**Directive**. In the report below on the dollar and US treasury yields, repeat word for word the passage from "US Unemployment Claims" to "to about 3.5%.".

**Selected excerpt**.
The dollar continued rising against other currencies on Thursday, with the dollar index climbing above the 99.8 level. US treasury yields continued rising on Thursday, with the 10-year treasury yields climbing above 2.66% for the first time since 2019, as investors anticipate a more aggressively hawkish Fed policy.

US Unemployment Claims released on Thursday indicate that the jobs sector is moving in a positive direction, increasing the odds of a Fed rate hike and boosting the dollar. Over the past couple of weeks, Fed rhetoric has been one of the primary drivers of USD price, as markets are beginning to price in a steep rate hike of 50 base points at the Fed’s next policy meeting in May. On Thursday, FOMC member James Bullard spoke in favor of a more aggressive tightening of the Fed’s monetary policy, stating that the US Central Bank needs to raise its benchmark short-term borrowing rate to about 3.5%.

**Information provided**.

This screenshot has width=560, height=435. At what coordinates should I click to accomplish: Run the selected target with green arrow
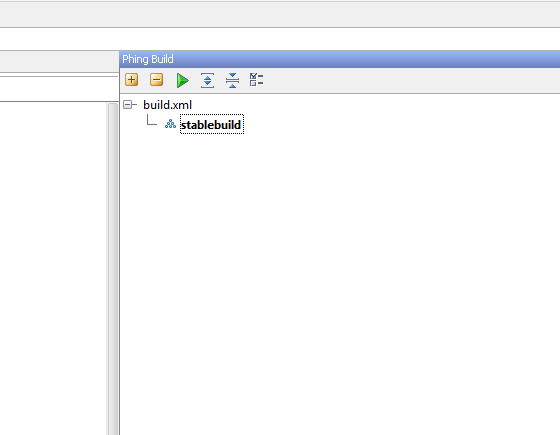(182, 80)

**Final result**.
US Unemployment Claims released on Thursday indicate that the jobs sector is moving in a positive direction, increasing the odds of a Fed rate hike and boosting the dollar. Over the past couple of weeks, Fed rhetoric has been one of the primary drivers of USD price, as markets are beginning to price in a steep rate hike of 50 base points at the Fed’s next policy meeting in May. On Thursday, FOMC member James Bullard spoke in favor of a more aggressive tightening of the Fed’s monetary policy, stating that the US Central Bank needs to raise its benchmark short-term borrowing rate to about 3.5%.